A candidata derrotada Marina Silva (PSB), que contribuiu para adensar o conteúdo programático do debate no primeiro turno, nesse caso prestou um desserviço --no que foi acompanhada pelo candidato Aécio Neves (PSDB).
O instituto tem seus prós e contras, como toda regra eleitoral, mas decerto não está no fulcro das muitas distorções da política nacional. Ao contrário: como defende esta Folha há décadas, o arranjo consagrado por emenda constitucional de 1997 é mais democrático que a alternativa de um único mandato.
O primeiro e mais óbvio argumento em favor da possibilidade de reconduzir um governante é o direito do eleitor de julgar sua administração com o mais eficaz dos instrumentos: o voto.
Trata-se de poderoso estímulo para o ocupante do cargo fazer uma gestão responsável, voltada para resultados, e para não ceder à tentação de legar bombas de efeito retardado ao sucessor.
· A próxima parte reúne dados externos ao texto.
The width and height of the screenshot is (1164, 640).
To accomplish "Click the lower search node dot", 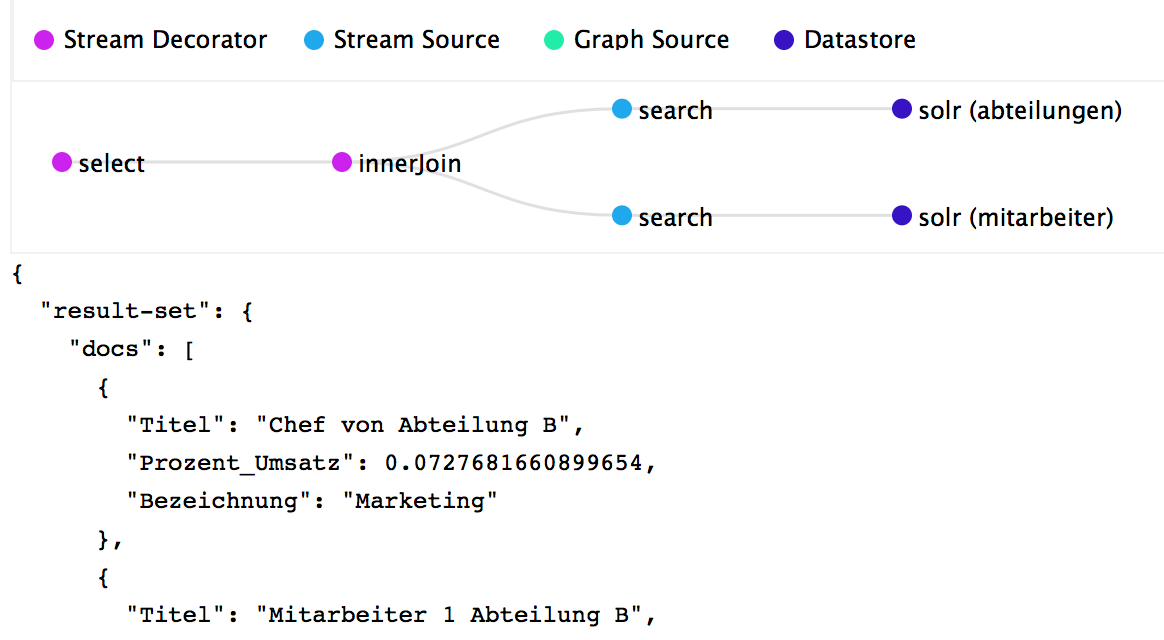I will pos(622,216).
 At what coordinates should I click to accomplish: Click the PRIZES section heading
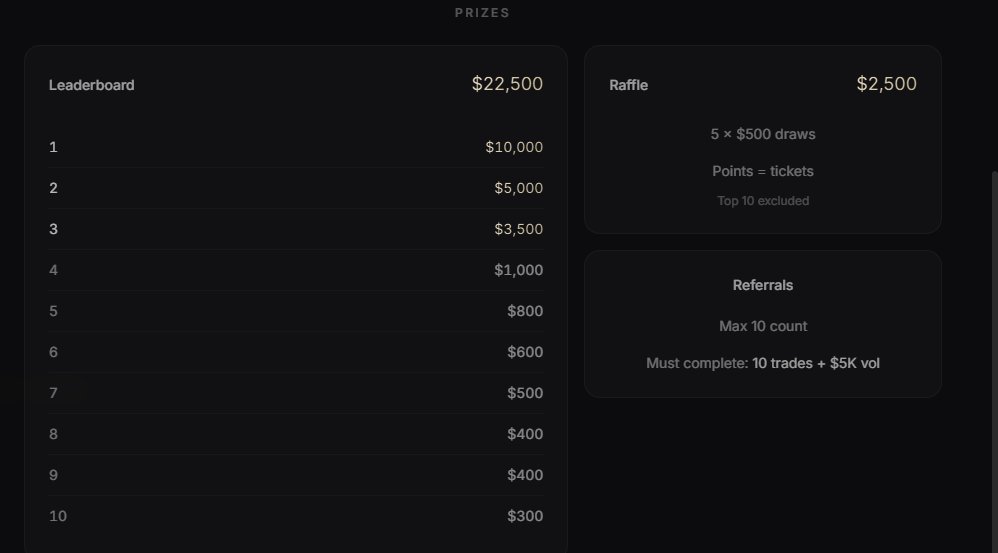[482, 13]
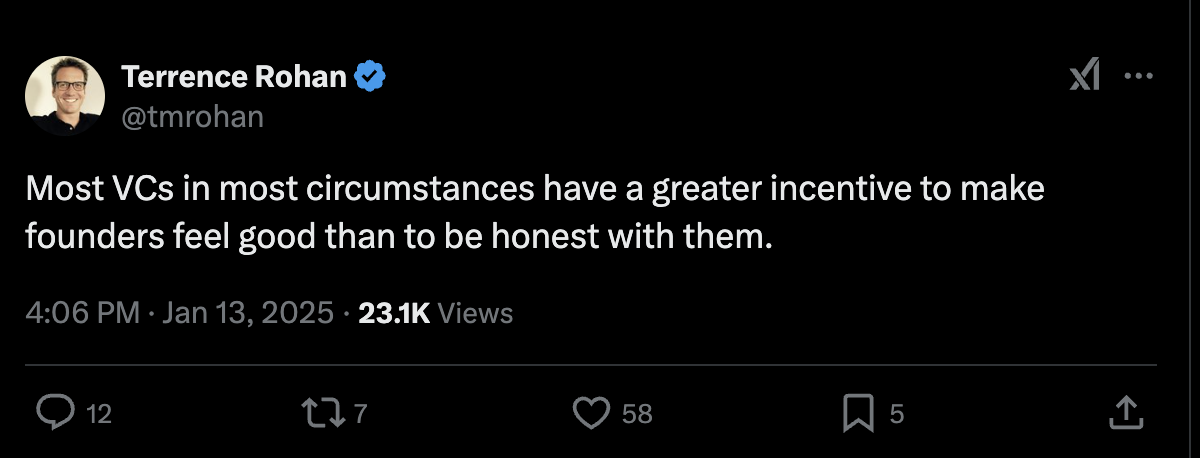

Além disso, superestimam-se as duas principais desvantagens atribuídas à reeleição: dano à desejável alternância de poder e desequilíbrio entre concorrentes pelo uso da máquina pública.
Não se pode falar em perpetuação no cargo quando se trata de meros dois mandatos, como no Brasil. A reeleição, ademais, não é uma garantia, como pode testemunhar a presidente Dilma Rousseff (PT), que pena para confirmar o padrão estabelecido por Fernando Henrique Cardoso (PSDB) e Luiz Inácio Lula da Silva (PT).
Tampouco tem sido essa a regra nos governos estaduais desde as eleições de 1998, quando a norma passou a valer. Como assinalou o colunista Fernando Rodrigues nesta Folha, dos 77 governadores que buscaram um segundo mandato, apenas 50 o conseguiram (rejeição nas urnas de 35%, portanto).
Entre prefeitos, a taxa de sucesso é ainda menor, pouco mais de 50%, mostraram em 2012 Thomas Brambor e Ricardo Ceneviva em trabalho publicado na revista "Novos Estudos". Se incluídos na amostra os alcaides que não tentaram a reeleição, o índice cai para 40%.
São limitados, como se vê, os poderes eleitoreiros do incumbente. Para restringir abusos com recursos públicos nas campanhas, de resto, existem tribunais eleitorais.
Se não há benefício em alterar a norma, reside, na própria mudança, um malefício. A democracia brasileira é relativamente jovem, tem menos de 30 anos, e o instituto da reeleição, apenas 16.
Convém deixar a lei ser aperfeiçoada com o tempo, com a aplicação continuada. Um sistema político não amadurece da noite para o dia, e modificações a cada ciclo eleitoral decerto não contribuem para melhorar a cultura democrática --ao contrário, ampliam a incerteza quanto às regras do jogo.